**Problem:** Filtering the records below, copy only those lines that include the word "click".

**Input for this task:**
<<<<

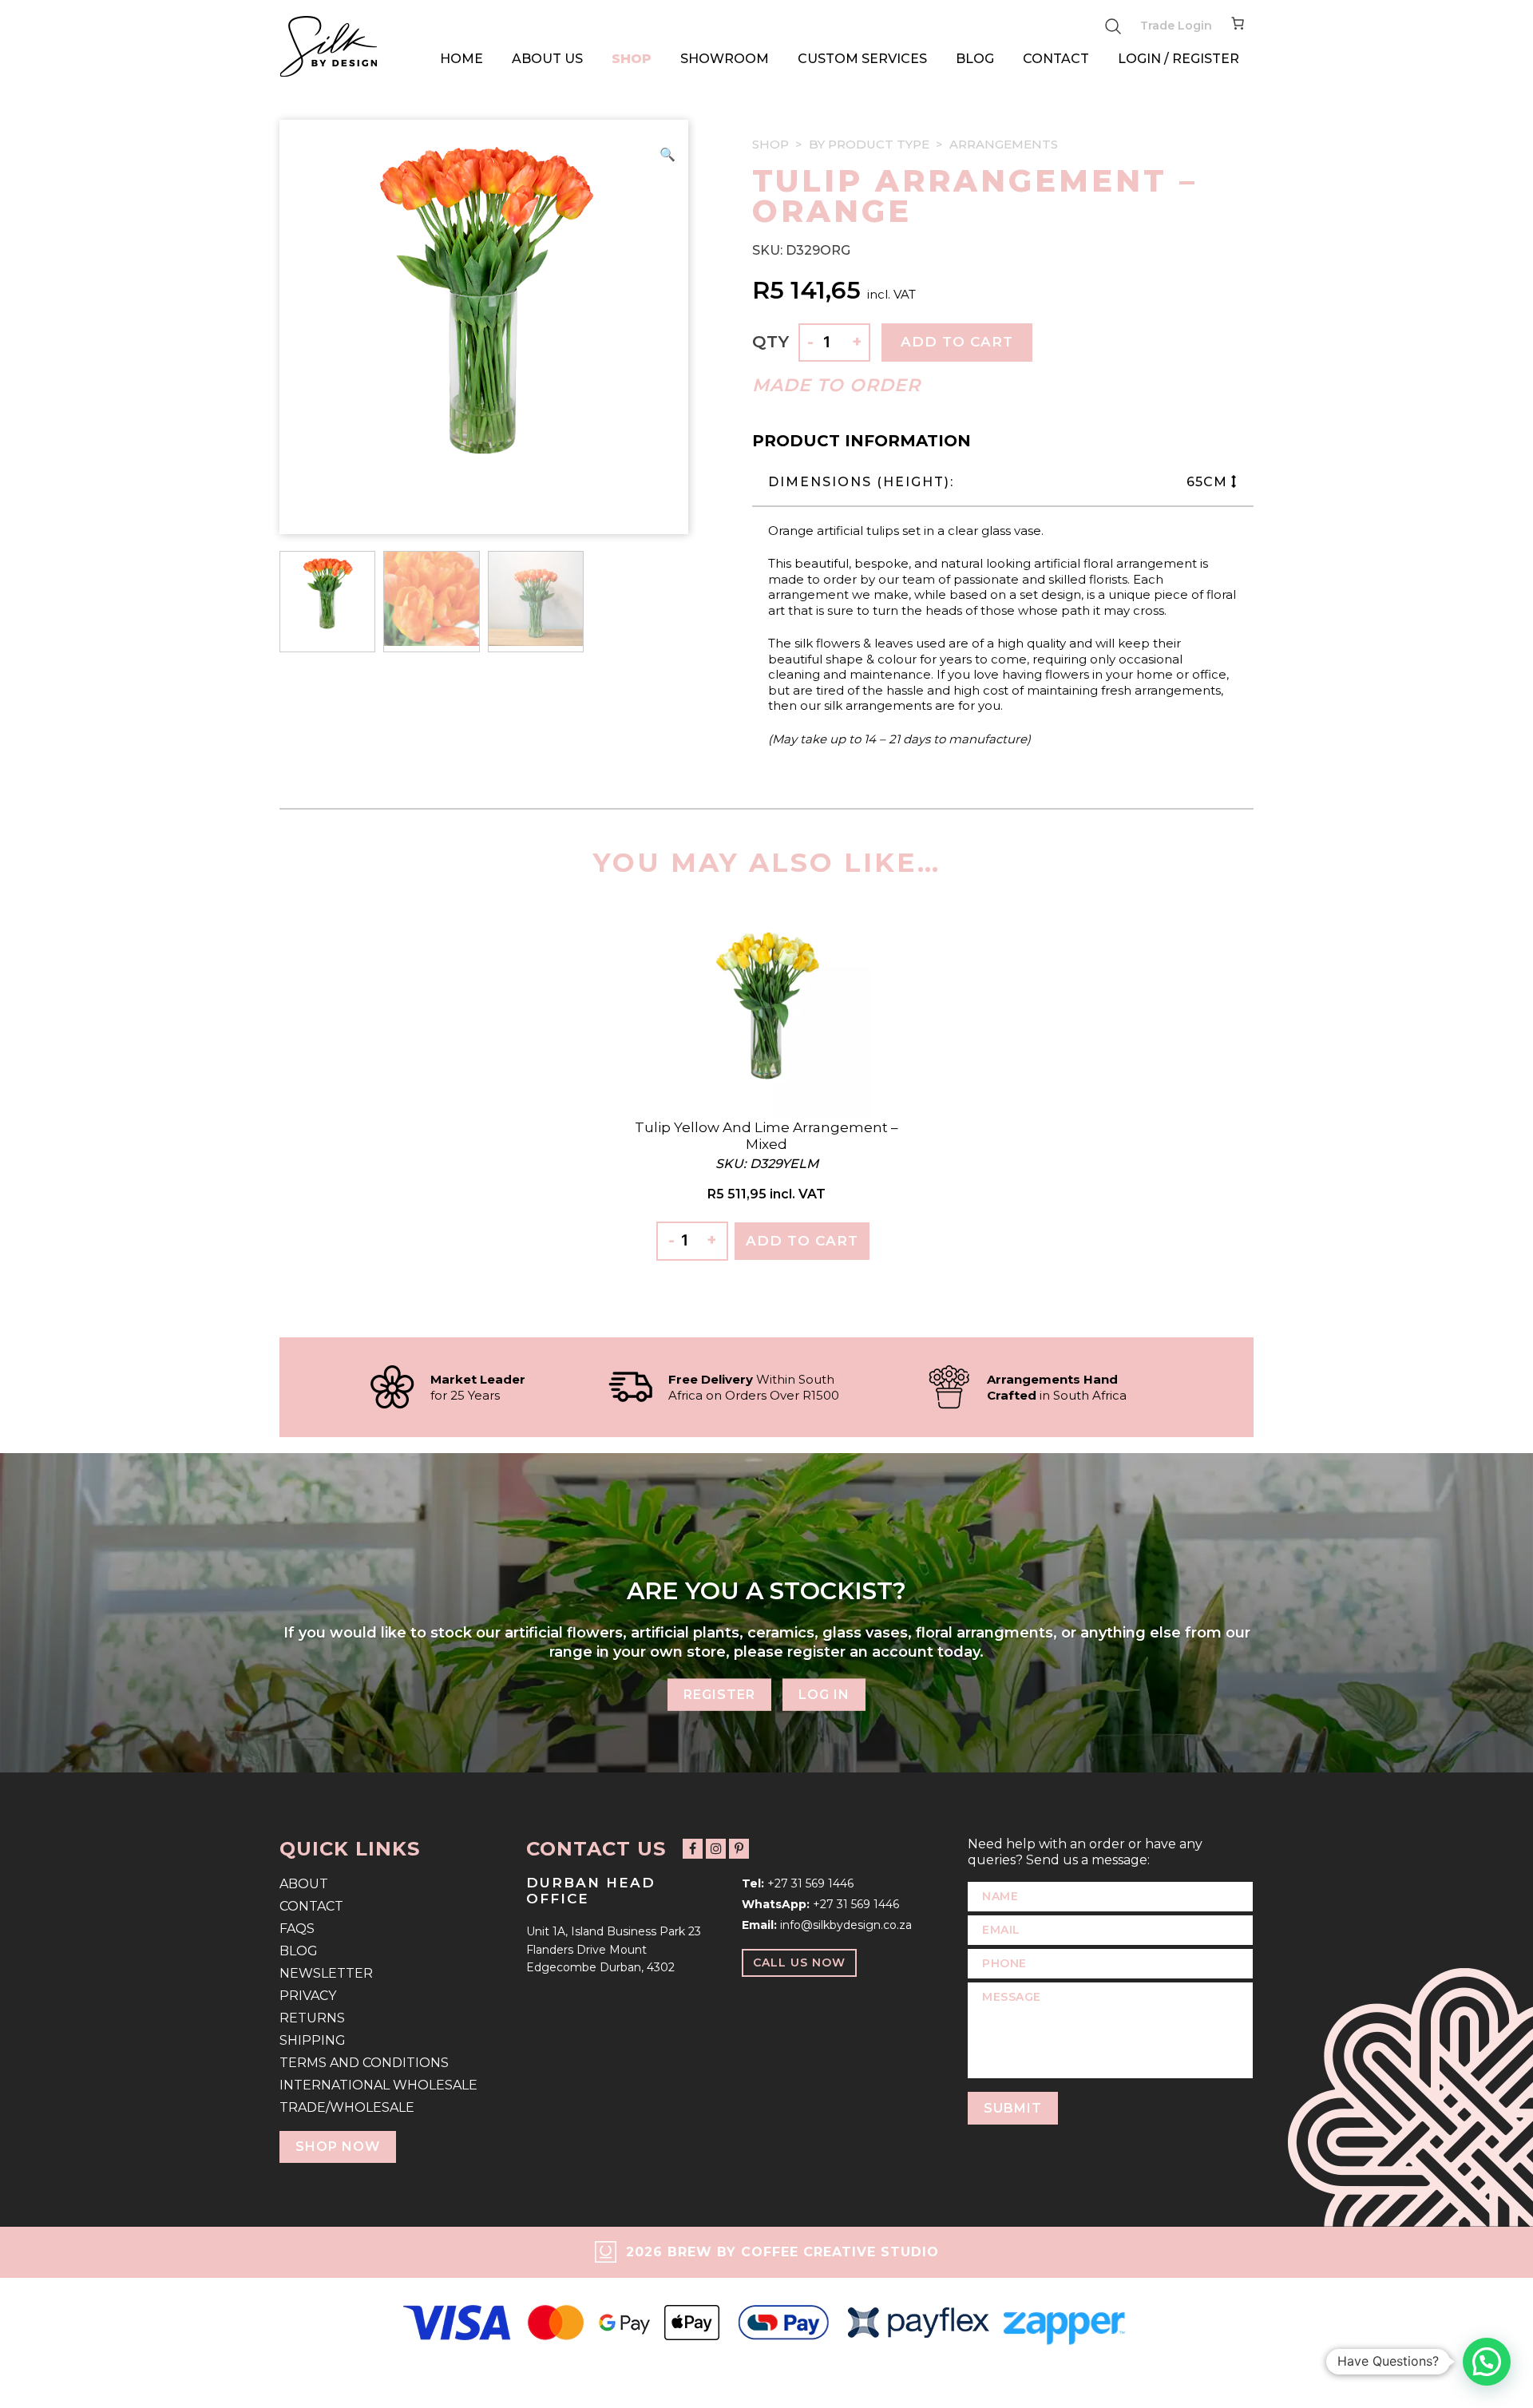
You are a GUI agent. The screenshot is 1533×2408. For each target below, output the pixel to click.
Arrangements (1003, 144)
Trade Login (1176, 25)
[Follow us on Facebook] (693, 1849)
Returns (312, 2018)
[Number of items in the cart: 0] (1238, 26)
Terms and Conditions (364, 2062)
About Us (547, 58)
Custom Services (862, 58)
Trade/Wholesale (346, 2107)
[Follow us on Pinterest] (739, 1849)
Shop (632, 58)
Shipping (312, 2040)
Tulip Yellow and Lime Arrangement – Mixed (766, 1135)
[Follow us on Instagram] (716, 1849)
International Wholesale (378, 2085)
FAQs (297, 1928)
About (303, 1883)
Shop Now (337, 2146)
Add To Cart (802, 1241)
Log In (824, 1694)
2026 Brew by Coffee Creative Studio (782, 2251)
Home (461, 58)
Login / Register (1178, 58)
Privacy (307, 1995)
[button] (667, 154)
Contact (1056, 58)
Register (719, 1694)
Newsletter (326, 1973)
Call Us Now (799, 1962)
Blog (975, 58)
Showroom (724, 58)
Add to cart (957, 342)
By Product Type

>>>>
<<<<

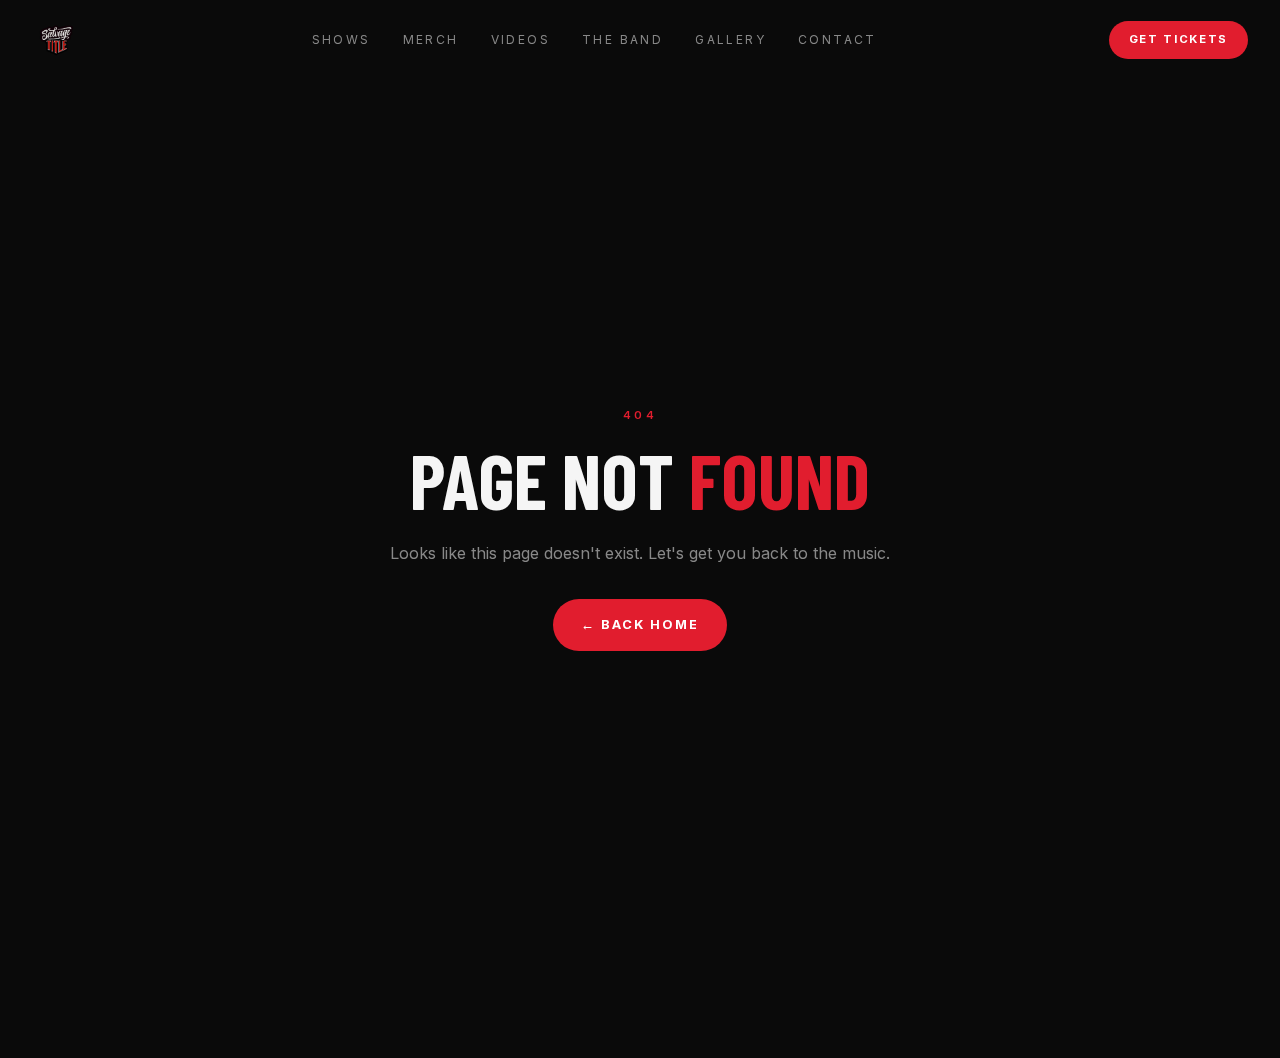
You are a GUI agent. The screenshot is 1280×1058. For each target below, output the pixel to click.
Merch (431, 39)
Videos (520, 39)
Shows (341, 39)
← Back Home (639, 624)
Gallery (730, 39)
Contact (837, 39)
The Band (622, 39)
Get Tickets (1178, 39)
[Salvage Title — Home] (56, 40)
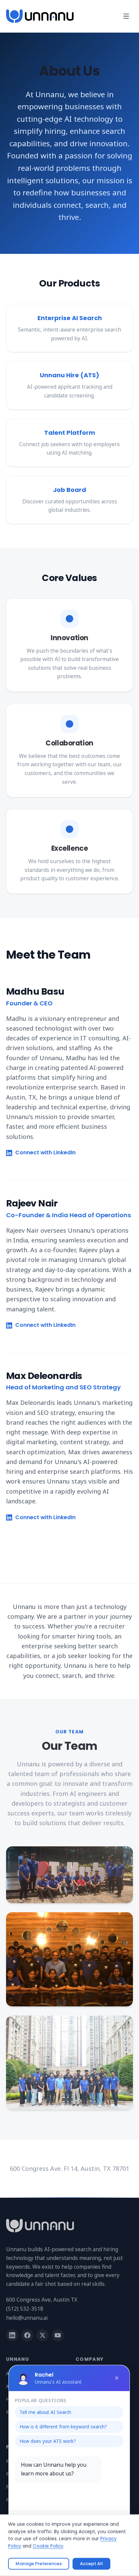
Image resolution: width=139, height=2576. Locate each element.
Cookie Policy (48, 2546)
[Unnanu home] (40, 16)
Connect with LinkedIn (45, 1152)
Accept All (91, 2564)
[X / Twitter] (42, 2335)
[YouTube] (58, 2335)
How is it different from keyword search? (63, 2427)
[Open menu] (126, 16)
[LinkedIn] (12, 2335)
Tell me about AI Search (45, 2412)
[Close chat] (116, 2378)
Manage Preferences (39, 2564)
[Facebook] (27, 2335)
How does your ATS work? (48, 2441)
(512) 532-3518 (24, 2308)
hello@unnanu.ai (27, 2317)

>>>>
<<<<

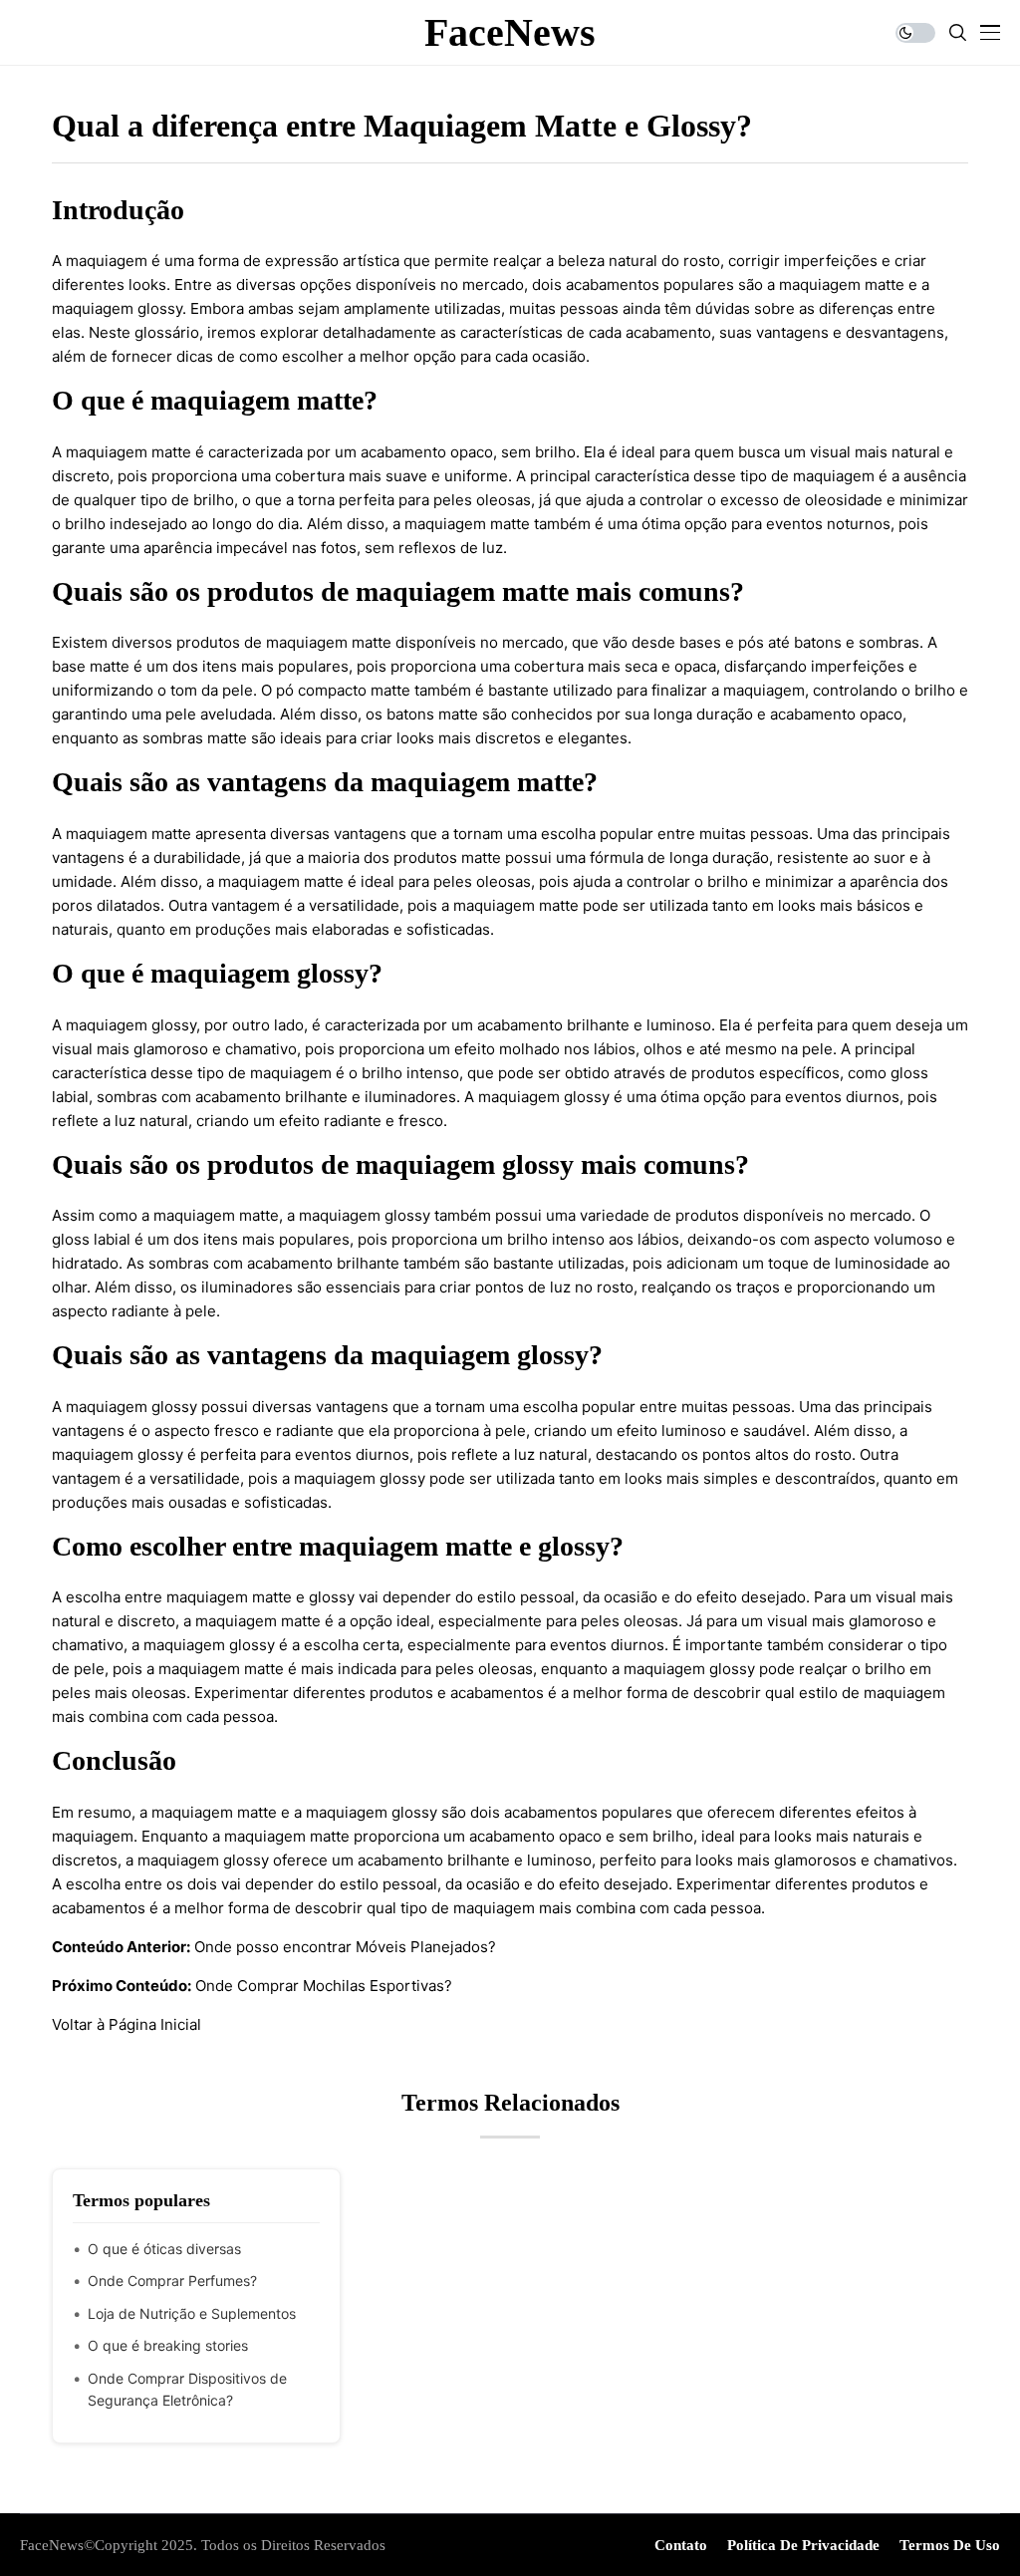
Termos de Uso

>>>>

**Output for this exercise:**
You are a GUI agent. The screenshot is 1533×2408. For each target below, output the pixel to click.
You are a GUI agent. The screenshot is 1280×1058. For each target below, output the pixel to click.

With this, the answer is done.